_Short problem 1_:
Update the JSF passage from "Larger leading edge" down to "gun pod fitted.", writing it out again with "attachment points" in place of "hardpoints".
[Start Source]
The Marine variant of JSF is very similar to the Air Force variant,
but with a slightly shorter range because some of the space
used for fuel is used for the lift fan of the STOVL propulsion
system. The main differences between the naval variant and
the other versions of JSF are associated with the carrier operations.
The internal structure of the naval version is very strong to
withstand the high loading of catapult assisted launches and
tailhook arrested landings. The aircraft has larger wing and tai
l control surfaces for low speed approaches for carrier landing.
Larger leading edge flaps and foldable wingtip sections provide
a larger wing area, which provides an increased range and
payload capacity.
The canopy, radar and most of the avionics are common
to the three variants.
WEAPONS
Weapons are carried in two parallel bays located in front of
the landing gear. Each weapons bay is fitted with two hardpoints
for carrying a range of bombs and missiles.
In September 2002, General Dynamics Armament and Technical
Products was selected as the gun system integrator.
The air force variant has an internally mounted gun.
The Carrier and Marine variants can have an external gun pod fitted.
TARGETING
Lockheed Martin Missile & Fire Control and Northrop Grumman
Electronic Sensors and Systems are jointly responsible for
the JSF electro-optical system. A Lockheed Martin electro-optical
targeting system (EOTS) will provide long-range detection and
precision targeting, along with the Northrop Grumman DAS
(Distributed Aperture System) thermal imaging system. EOTS
will be based on the Sniper XL pod developed for the F-16,
which incorporates a mid-wave third generation FLIR,
dual mode laser, CCD TV, laser tracker and laser marker.
DAS consists of multiple infrared cameras (supplied by
Indigo Systems of Goleta, California) providing 360º
coverage using advanced signal conditioning algorithms.
As well as situational awareness, DAS provides navigation,
missile warning and infrared search and track (IRST).
EOTS is embedded under the aircraft’s nose, and
DAS sensors are fitted at multiple locations on the aircraft.
RADAR
Northrop Grumman Electronic Systems is developing the
advanced electronically scanned array (AESA) multi-function radar.
The AESA will combine an integrated radio frequency subsystem
with a multifunction array. The radar system will also incorporate
the agile beam steering capabilities developed for the APG-77.
SYSTEMS
Systems suppliers will include: BAE Systems Avionics -
side stick and throttle controls; ATK Composites -
upper wing skins; Vought Aircraft Industries -
lower wing skins; Vision Systems International
(a partnership between Kaiser Electronics and Elbit of Israel)
- advanced helmet-mounted display; Ball Aerospace -
Communications, Navigation and Integration (CNI)
[End Source]
_Short problem 2_:
Echo every line of the records from the one containing "Content Writing Services (366, 527)" down to the one containing "Available Services (73, 650)", including both, and leave out the pictures.
[Start Provided records]
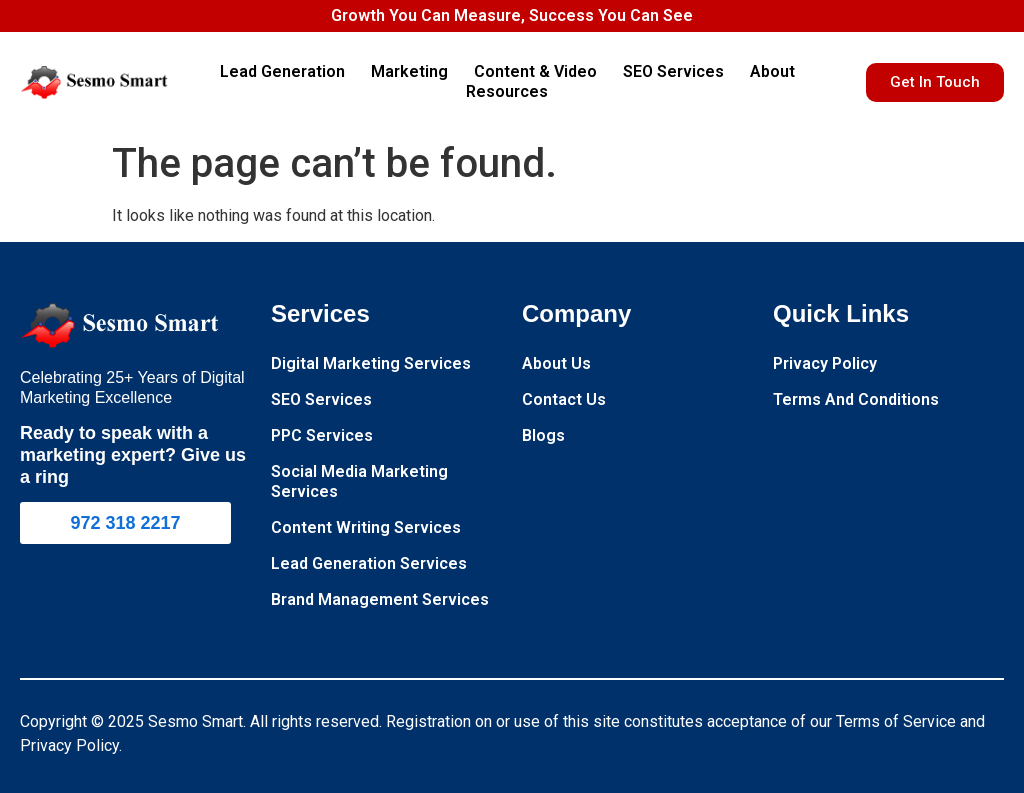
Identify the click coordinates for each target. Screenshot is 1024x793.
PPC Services (322, 435)
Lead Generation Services (369, 563)
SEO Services (678, 72)
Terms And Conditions (856, 399)
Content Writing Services (366, 527)
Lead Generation (287, 72)
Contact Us (564, 399)
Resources (512, 92)
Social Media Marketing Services (359, 481)
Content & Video (540, 72)
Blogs (543, 435)
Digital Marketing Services (371, 363)
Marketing (414, 72)
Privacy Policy (825, 363)
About (777, 72)
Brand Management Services (380, 599)
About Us (556, 363)
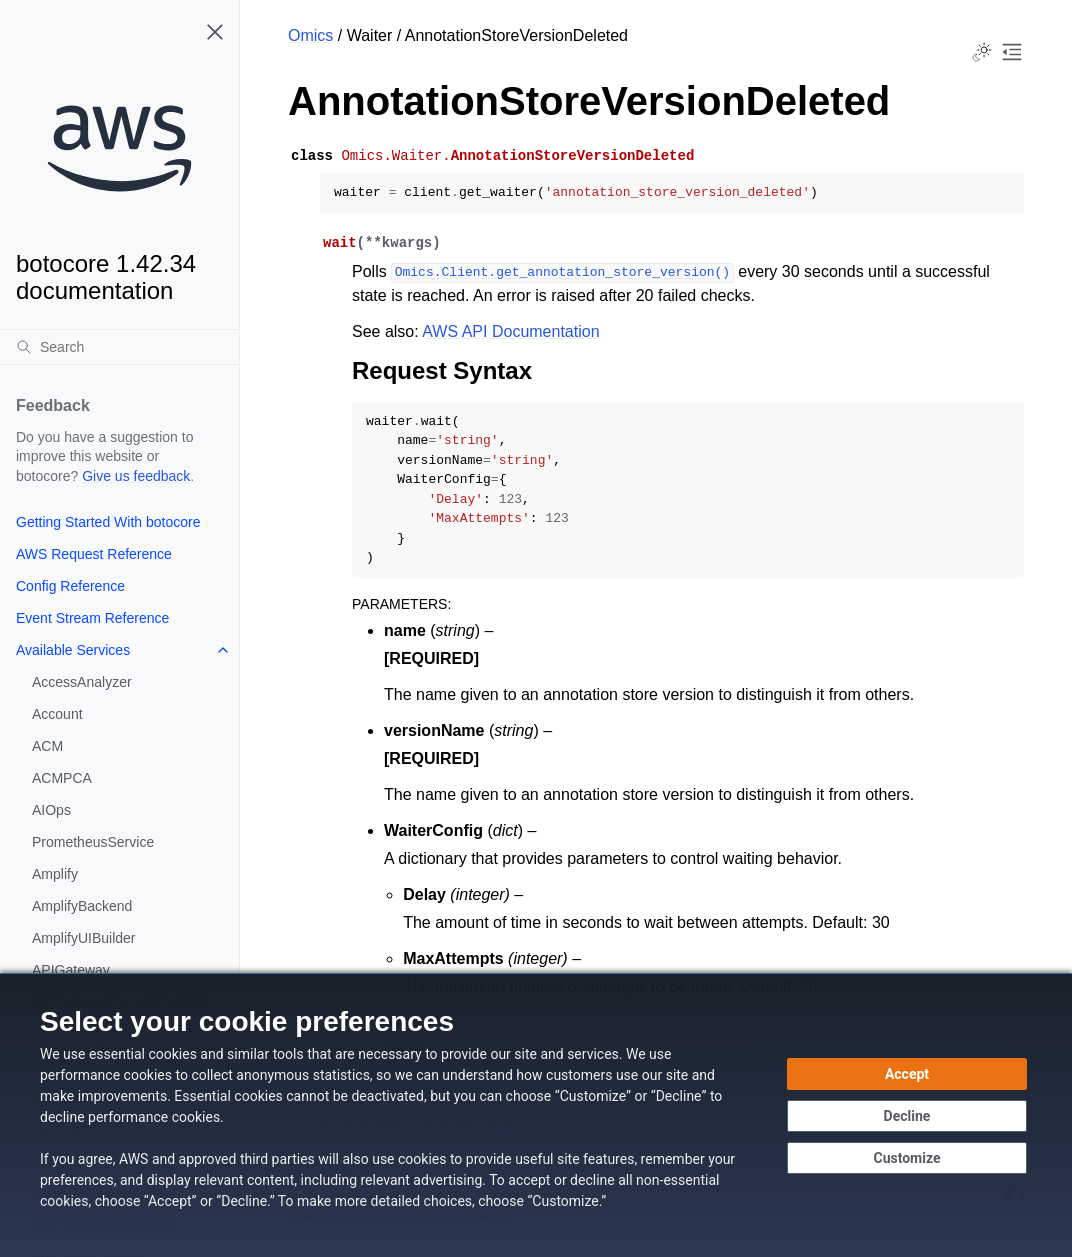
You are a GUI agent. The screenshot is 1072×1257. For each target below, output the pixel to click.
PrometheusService (93, 842)
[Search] (119, 347)
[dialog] (536, 1115)
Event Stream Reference (92, 618)
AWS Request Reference (94, 554)
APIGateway (71, 970)
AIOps (51, 810)
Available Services (73, 650)
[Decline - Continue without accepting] (907, 1116)
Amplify (55, 874)
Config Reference (70, 586)
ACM (47, 746)
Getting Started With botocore (108, 522)
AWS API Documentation (510, 331)
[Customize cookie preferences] (907, 1158)
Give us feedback (136, 476)
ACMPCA (62, 778)
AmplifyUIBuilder (83, 938)
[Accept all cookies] (907, 1074)
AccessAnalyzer (82, 682)
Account (57, 714)
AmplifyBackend (82, 906)
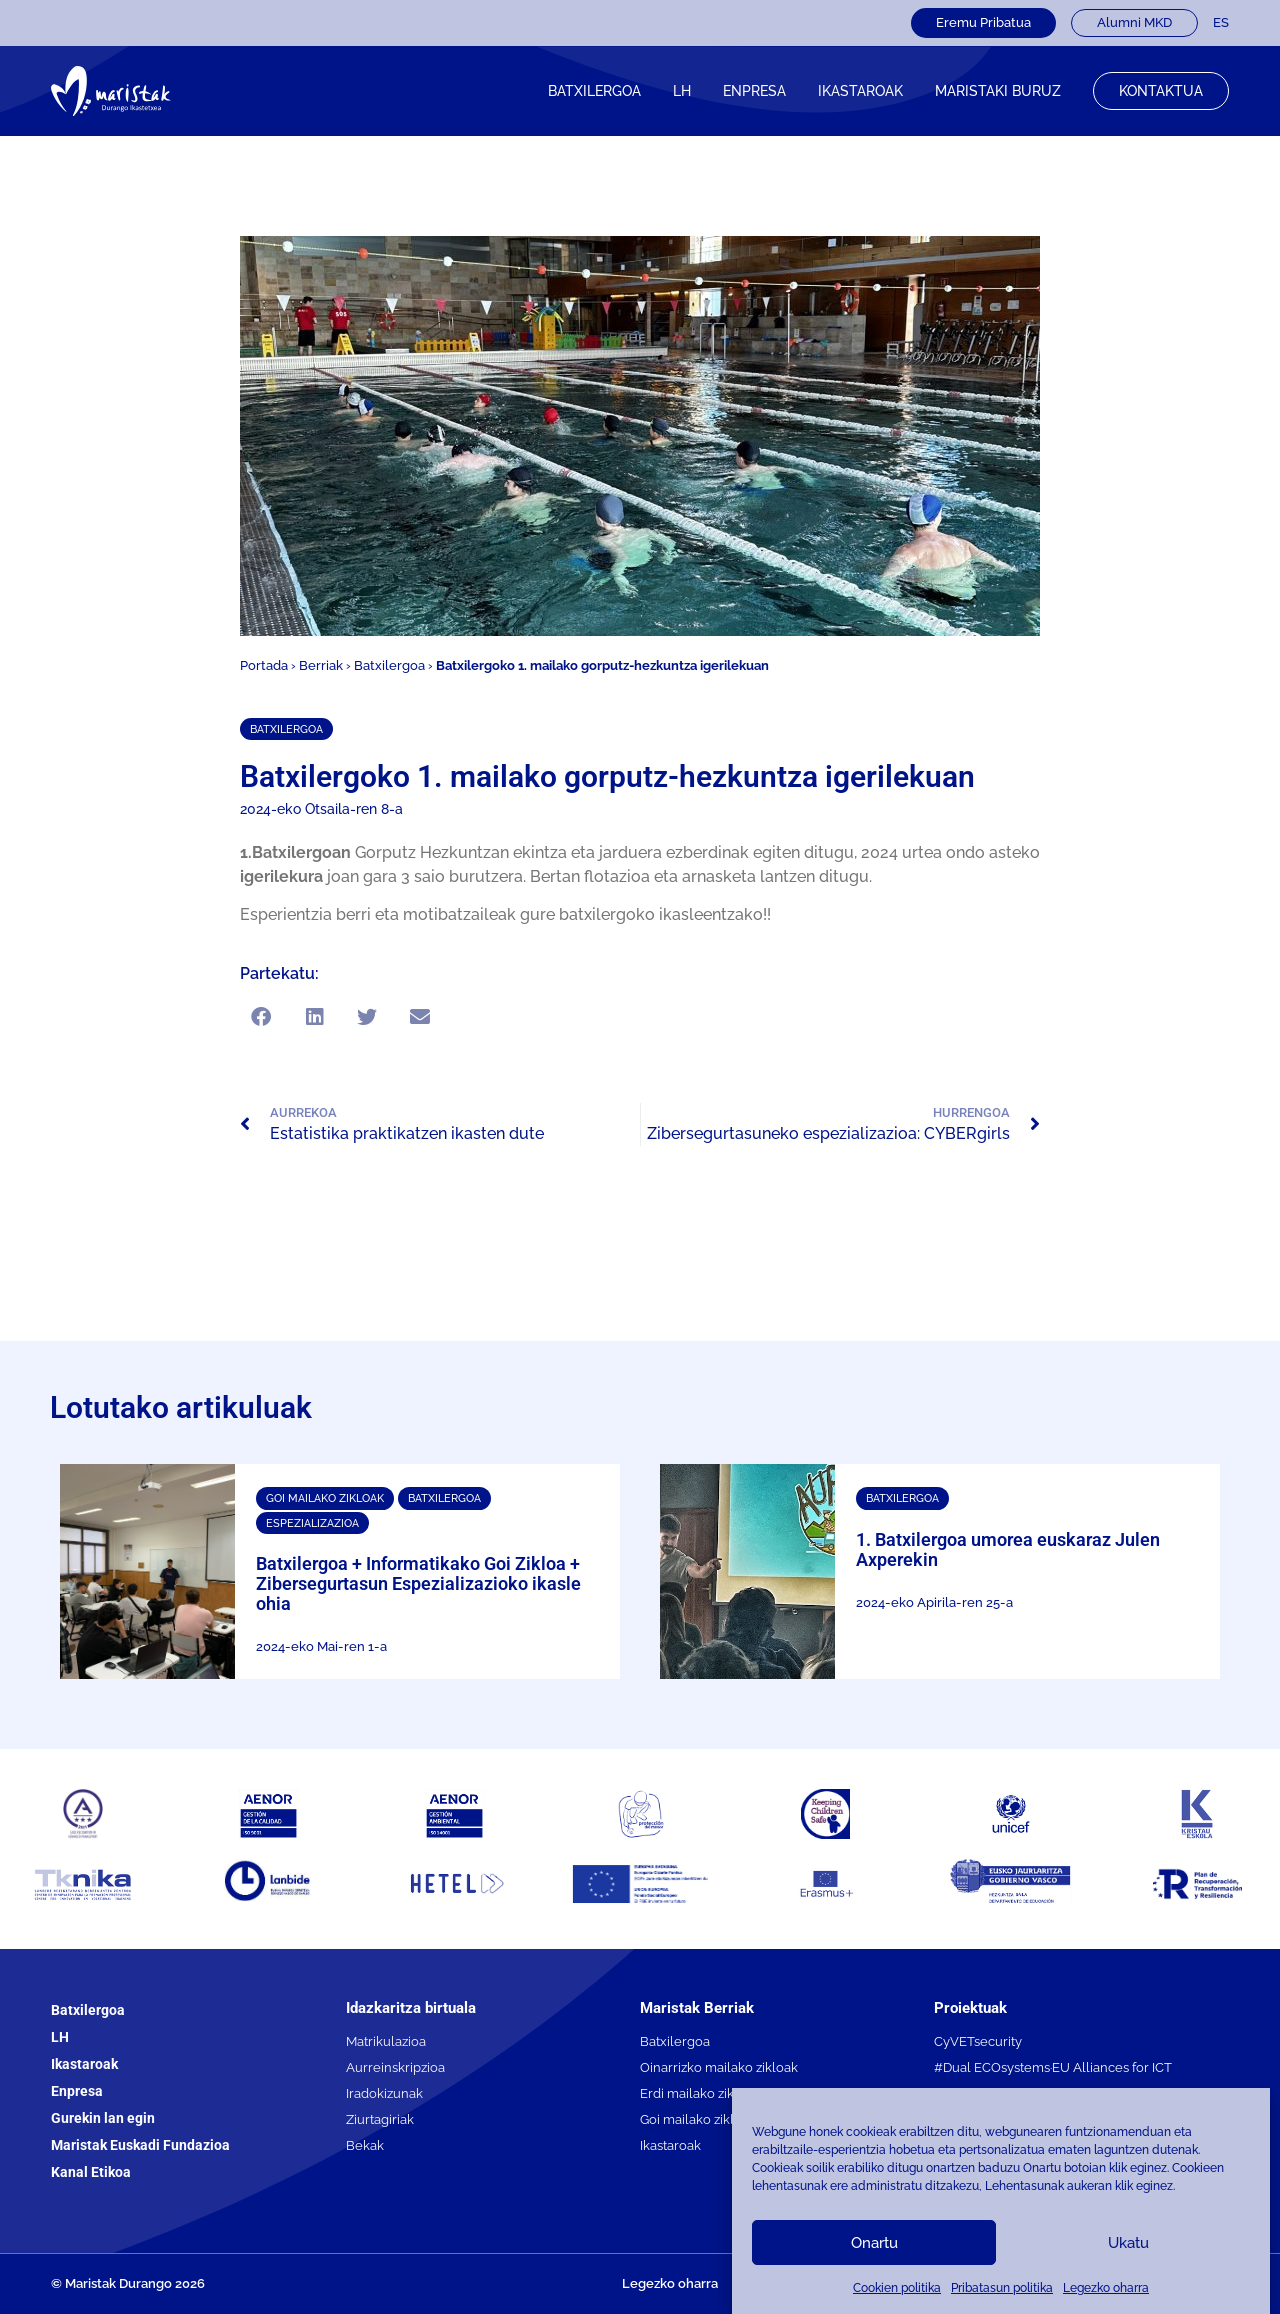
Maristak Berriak (697, 2008)
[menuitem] (1221, 23)
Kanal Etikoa (91, 2172)
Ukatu (1128, 2243)
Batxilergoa (594, 91)
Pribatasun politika (1002, 2288)
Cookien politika (897, 2288)
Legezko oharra (1106, 2288)
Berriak (321, 665)
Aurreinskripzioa (395, 2067)
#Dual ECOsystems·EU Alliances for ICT (1053, 2067)
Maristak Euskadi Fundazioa (140, 2145)
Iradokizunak (384, 2093)
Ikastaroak (84, 2064)
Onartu (874, 2243)
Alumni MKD (1134, 22)
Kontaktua (1161, 91)
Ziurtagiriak (380, 2119)
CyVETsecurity (978, 2041)
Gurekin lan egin (103, 2118)
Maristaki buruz (998, 91)
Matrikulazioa (386, 2041)
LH (682, 91)
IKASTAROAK (860, 91)
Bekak (365, 2145)
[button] (261, 1016)
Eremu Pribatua (983, 22)
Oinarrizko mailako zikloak (719, 2067)
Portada (264, 665)
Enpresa (754, 91)
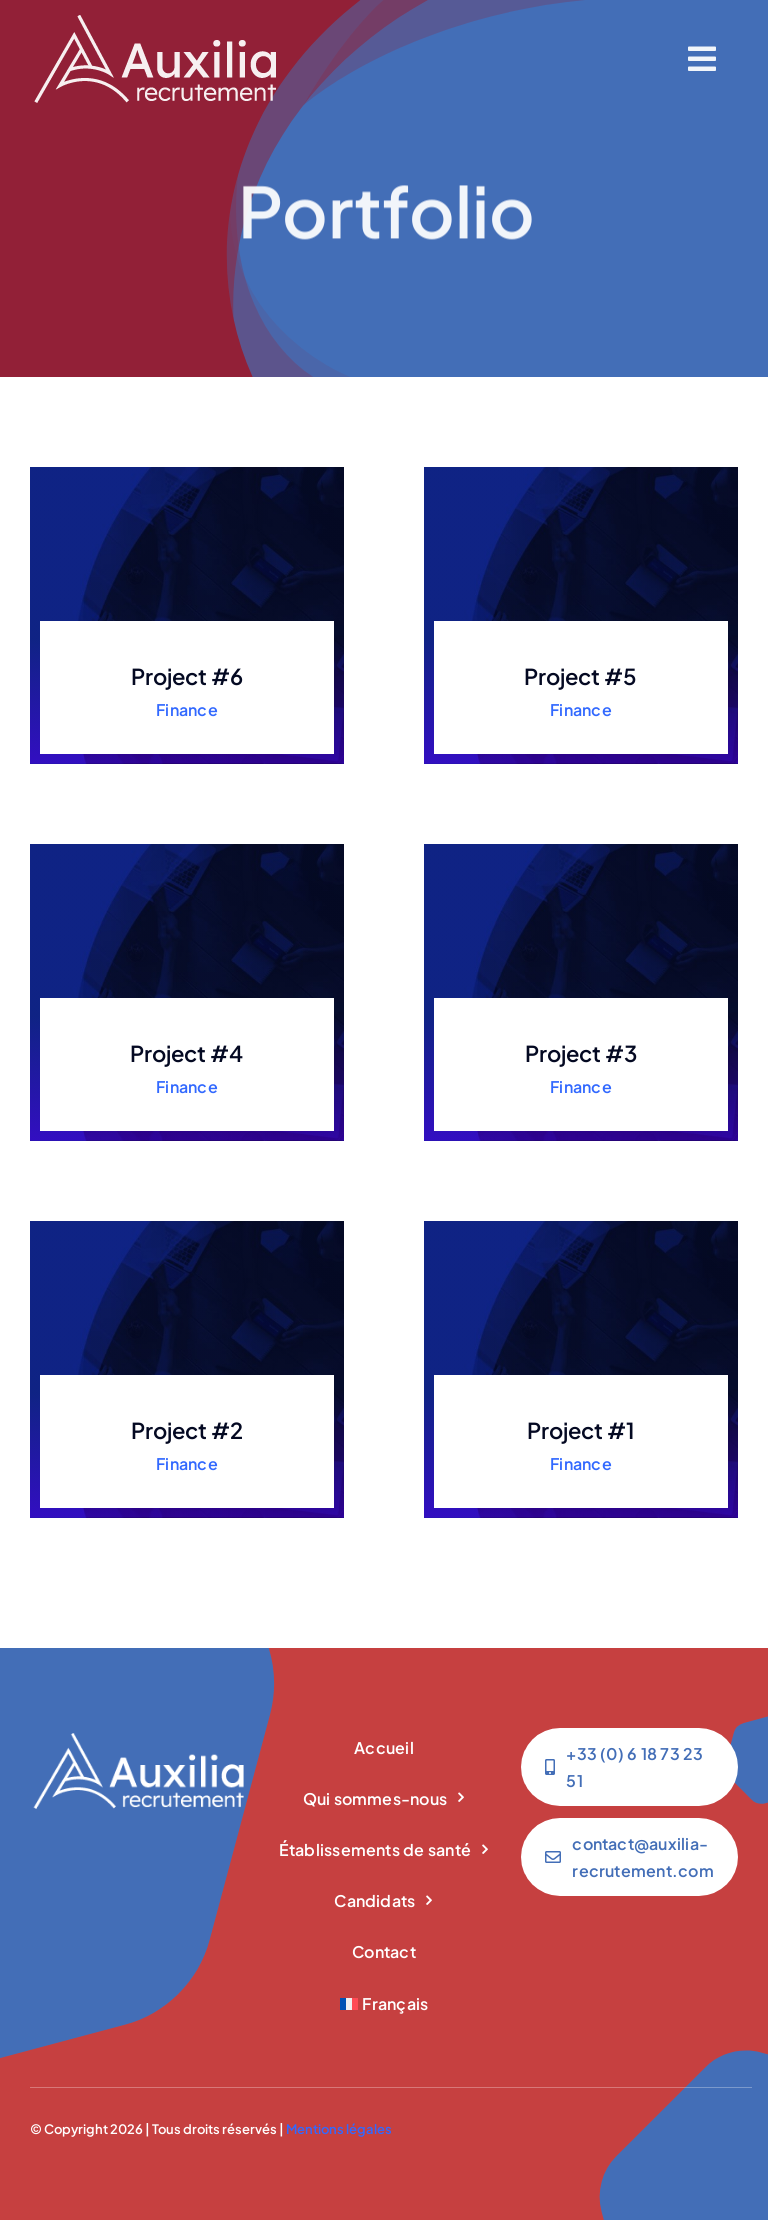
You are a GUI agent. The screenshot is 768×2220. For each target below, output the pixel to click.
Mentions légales (339, 2129)
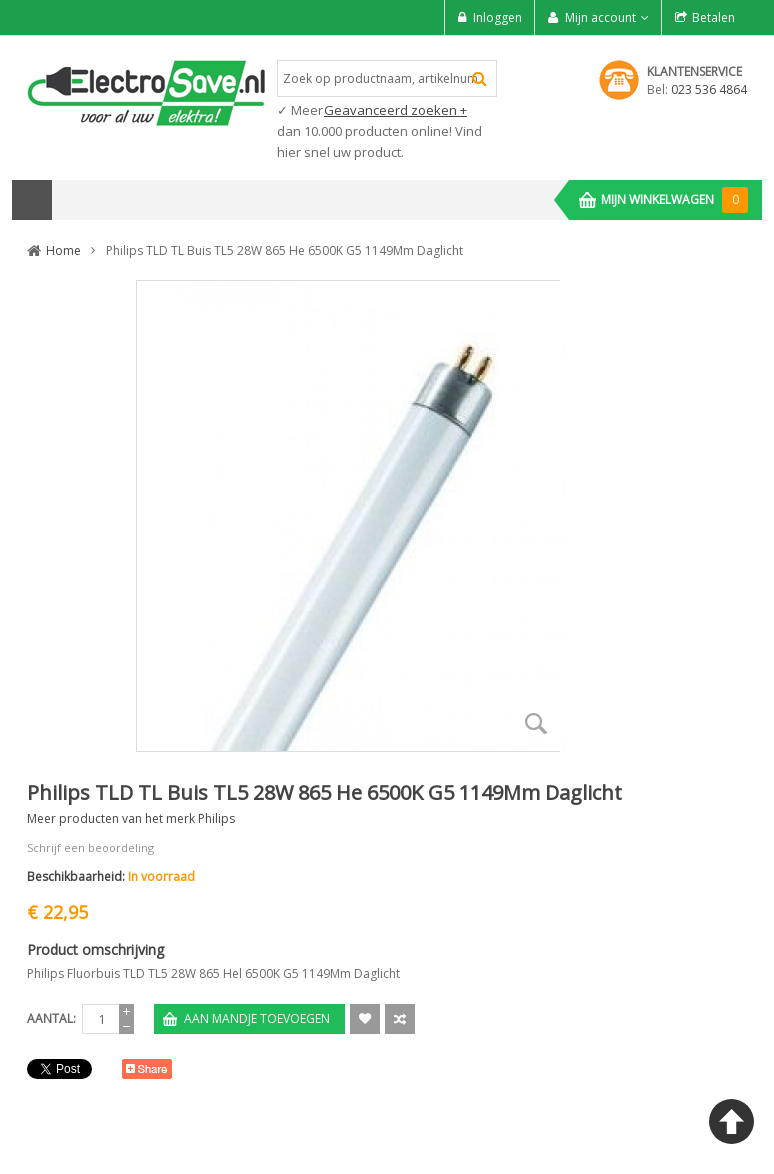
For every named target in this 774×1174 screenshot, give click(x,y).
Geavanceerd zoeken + (395, 110)
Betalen (713, 17)
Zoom (537, 723)
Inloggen (497, 17)
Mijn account (600, 17)
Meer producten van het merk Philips (131, 818)
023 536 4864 (709, 89)
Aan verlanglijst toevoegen (365, 1019)
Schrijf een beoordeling (90, 847)
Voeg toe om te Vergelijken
[End Provided records]
_Exercise output 1_:
Larger leading edge flaps and foldable wingtip sections provide
a larger wing area, which provides an increased range and
payload capacity.
The canopy, radar and most of the avionics are common
to the three variants.
WEAPONS
Weapons are carried in two parallel bays located in front of
the landing gear. Each weapons bay is fitted with two attachment points
for carrying a range of bombs and missiles.
In September 2002, General Dynamics Armament and Technical
Products was selected as the gun system integrator.
The air force variant has an internally mounted gun.
The Carrier and Marine variants can have an external gun pod fitted.

_Exercise output 2_:
Content Writing Services (366, 527)
Lead Generation (287, 72)
Contact Us (564, 399)
Resources (512, 92)
Social Media Marketing Services (359, 481)
Content & Video (540, 72)
Blogs (543, 435)
Digital Marketing Services (371, 363)
Marketing (414, 72)
Privacy Policy (825, 363)
About (777, 72)
Brand Management Services (380, 599)
About Us (556, 363)
You are a GUI agent. The screenshot is 1072×1257. For each target below, output the pixel to click.
PrometheusService (93, 842)
[Search] (119, 347)
[dialog] (536, 1115)
Event Stream Reference (92, 618)
AWS Request Reference (94, 554)
APIGateway (71, 970)
AIOps (51, 810)
Available Services (73, 650)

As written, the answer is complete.